**Vos tâches**
(1) Dans la lettre ouverte sur la fermeture des librairies, quel pays est désigné comme « patrie de l'excellence des soins » ?
(2) Rédigez la suite de la lettre ouverte sur la fermeture des librairies, en reprenant après sa dernière phrase.

**Texte à lire**
++++++++++++++++++++
Lettre ouverte au CF au sujet des librairies

Lettre ouverte au Conseil Fédéral après l’annonce de la fermeture des librairies

Monsieur le Président de la Confédération, Mesdames, Messieurs,

Voici un an, presque jour pour pour jour que le monde s’est effondré sous le poids d’une pandémie dont nous ignorons encore la provenance, la teneur, la nature même, si l’on s’en tient aux différentes versions de la bête fournies par l’OMS.

La planète entière a subi la dictature et la violence de la première et de la deuxième vague avec ses victimes, ses dégâts collatéraux. Chaque gouvernement a fait selon conscience pour rendre la monnaie à l’ennemi, opérant des choix, bâtissant des camps, luttant au mieux.

Pour ma part, je ne suis ni un chef militaire, ni un médecin. Je n’ai donc pas grand-chose à dire en ce qui concerne les décisions qui ont été prises sinon que je veux croire qu’elles procèdent d’une priorité absolue, celle du bien et de la santé publiques et je vous en remercie.

J’ai toujours, pendant cette année sinistre, remercié le ciel de vivre en Suisse, patrie de l’excellence des soins, de l’abondance de ressources et d’un savoir-vivre qui vous a permis, au moment de la première offensive, de compter sur le bon sens et la citoyenneté de chacun pour endiguer l’épidémie.

Nous avons assisté, au milieu des efforts de tous, à la naissance d’une lame de fond qui, sans que nous lui donnions de l’espace et de l’importance ici, a fini par créer un contexte de méfiance envers les institutions, une tendance libertaire contre des règles soi-disant liberticides, un mouvement qui se voulait indépendant et original et qui, au final, représente aujourd’hui tout ce qu’il y a de plus ordinaire et de plus traditionnaliste.

Nous savons qu’au moment des grandes crises, il y a toujours une voix qui s’élève pour indiquer la sortie. L’Histoire le rappelle sans arrêt.

Je ne suis pas de ceux-là, qui contestent.

Je suis de ceux qui, jusqu’ici, ont obéi avant les ordres, se sont confinés avant le confinement et ont porté un masque avant vous. Lorsque, en l’absence d’un stock suffisant pour la population, vous proclamiez que ceux-ci n’étaient pas nécessaires.

Je suis de ceux qui ont essayé arithmétiquement et dans l’ombre de protéger son prochain en renonçant aux vacances, aux anniversaires, à la foire d’empoigne de Noël et des soldes d’hiver.
++++++++++++++++++++
**Jeu de données**
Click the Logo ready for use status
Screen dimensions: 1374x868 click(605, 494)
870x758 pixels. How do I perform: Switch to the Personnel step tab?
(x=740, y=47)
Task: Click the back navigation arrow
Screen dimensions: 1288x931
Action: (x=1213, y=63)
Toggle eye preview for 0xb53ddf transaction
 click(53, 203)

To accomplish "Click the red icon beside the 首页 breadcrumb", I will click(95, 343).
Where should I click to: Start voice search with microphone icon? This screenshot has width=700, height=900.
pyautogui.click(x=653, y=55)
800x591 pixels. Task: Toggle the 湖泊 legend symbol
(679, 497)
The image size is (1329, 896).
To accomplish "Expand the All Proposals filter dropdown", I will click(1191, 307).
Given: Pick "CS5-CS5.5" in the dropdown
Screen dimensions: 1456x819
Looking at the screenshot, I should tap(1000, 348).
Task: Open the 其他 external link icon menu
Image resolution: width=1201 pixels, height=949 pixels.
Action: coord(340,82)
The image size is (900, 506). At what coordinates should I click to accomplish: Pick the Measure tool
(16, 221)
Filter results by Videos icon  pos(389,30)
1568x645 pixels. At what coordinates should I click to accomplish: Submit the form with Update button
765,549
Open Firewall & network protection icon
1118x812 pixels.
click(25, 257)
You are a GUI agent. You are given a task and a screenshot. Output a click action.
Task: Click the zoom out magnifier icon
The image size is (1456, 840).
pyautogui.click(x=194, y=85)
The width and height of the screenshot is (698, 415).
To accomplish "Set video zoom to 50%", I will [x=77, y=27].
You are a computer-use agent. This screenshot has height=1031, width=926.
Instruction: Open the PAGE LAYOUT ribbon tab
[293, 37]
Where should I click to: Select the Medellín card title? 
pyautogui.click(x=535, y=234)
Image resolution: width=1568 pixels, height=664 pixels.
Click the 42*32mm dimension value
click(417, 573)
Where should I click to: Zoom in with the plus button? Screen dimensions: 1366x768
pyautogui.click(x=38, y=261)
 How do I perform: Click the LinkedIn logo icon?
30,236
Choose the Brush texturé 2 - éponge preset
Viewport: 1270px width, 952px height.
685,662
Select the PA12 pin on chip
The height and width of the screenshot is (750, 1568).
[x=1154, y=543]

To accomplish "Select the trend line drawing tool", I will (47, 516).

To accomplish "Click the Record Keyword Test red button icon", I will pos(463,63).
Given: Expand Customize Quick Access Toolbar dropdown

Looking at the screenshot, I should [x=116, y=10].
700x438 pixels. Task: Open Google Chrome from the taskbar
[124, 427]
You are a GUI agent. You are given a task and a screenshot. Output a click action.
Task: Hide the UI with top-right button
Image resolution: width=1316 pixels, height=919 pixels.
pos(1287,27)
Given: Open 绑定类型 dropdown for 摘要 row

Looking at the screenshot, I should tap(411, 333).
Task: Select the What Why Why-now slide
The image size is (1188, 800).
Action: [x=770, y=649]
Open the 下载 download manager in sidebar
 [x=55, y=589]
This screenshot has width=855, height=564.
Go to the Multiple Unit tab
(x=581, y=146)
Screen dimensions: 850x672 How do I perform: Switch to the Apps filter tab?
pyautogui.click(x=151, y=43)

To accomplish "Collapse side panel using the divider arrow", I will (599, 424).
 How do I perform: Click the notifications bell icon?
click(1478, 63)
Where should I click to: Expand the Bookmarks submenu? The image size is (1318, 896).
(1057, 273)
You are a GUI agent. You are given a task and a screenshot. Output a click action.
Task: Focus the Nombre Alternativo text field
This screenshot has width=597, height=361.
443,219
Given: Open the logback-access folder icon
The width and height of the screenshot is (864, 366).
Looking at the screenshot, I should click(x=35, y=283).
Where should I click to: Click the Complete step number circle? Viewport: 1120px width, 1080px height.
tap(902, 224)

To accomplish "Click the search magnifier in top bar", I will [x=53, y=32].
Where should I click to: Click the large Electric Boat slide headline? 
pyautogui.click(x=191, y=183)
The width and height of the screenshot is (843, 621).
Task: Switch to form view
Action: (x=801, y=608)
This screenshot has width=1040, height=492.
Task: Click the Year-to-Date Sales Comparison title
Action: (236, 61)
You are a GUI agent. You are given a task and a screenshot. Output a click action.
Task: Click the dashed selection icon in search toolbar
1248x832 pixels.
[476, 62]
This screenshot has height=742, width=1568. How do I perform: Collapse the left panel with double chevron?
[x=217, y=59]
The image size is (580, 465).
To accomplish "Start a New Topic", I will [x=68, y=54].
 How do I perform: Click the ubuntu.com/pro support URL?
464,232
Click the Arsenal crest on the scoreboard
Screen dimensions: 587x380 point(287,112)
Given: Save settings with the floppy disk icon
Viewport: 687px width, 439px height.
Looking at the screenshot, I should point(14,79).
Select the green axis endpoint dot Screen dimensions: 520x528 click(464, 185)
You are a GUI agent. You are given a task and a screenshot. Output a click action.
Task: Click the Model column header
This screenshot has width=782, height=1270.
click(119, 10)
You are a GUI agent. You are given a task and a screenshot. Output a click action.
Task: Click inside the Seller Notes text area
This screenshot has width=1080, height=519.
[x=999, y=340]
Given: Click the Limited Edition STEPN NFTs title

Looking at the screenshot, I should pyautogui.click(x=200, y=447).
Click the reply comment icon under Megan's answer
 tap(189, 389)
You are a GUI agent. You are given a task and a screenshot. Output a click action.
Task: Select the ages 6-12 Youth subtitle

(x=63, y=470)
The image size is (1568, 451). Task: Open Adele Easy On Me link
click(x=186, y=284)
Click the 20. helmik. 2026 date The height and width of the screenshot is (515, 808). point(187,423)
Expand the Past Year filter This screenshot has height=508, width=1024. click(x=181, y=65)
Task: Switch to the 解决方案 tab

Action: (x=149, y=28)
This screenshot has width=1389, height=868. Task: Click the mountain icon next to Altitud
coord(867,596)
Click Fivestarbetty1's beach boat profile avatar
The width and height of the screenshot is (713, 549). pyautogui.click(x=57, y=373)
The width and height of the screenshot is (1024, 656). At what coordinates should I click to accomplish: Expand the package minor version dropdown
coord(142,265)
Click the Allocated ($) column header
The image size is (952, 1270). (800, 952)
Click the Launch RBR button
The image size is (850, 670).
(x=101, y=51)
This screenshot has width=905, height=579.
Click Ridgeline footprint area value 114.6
++++++++++++++++++++
**Réponses dans l'ordre**
(1) La Suisse.

(2)
C’est donc avec beaucoup de surprise que j’apprends en même temps la fermeture des librairies en tant que commerces non-essentiels et votre projet d’autoriser la prostitution.

La situation est pour le moins antinomique, énigmatique, saugrenue.

Comment comprendre une sanction aussi abyssale envers le commerce des livres à l’instant même où la promiscuité (fonction première du négoce du sexe) devient licite, à la barbe de tous ces petits et honnêtes commerçants qui font faillite pour des raisons d’État ?

Et avant même de vous demander de quelle façon vous entendez faire respecter les gestes barrière dans le domaine du sexe, je vous demande humblement en quoi les coiffeurs les fleuristes et les putains seraient-ils plus essentiels que la lecture.

En quoi les petits commerces favoriseraient-ils davantage l’épidémie que les grandes surfaces.

Pourquoi les écoles restent ouvertes et les bus circulent si les boutiques, les cafés, les restaurants ferment.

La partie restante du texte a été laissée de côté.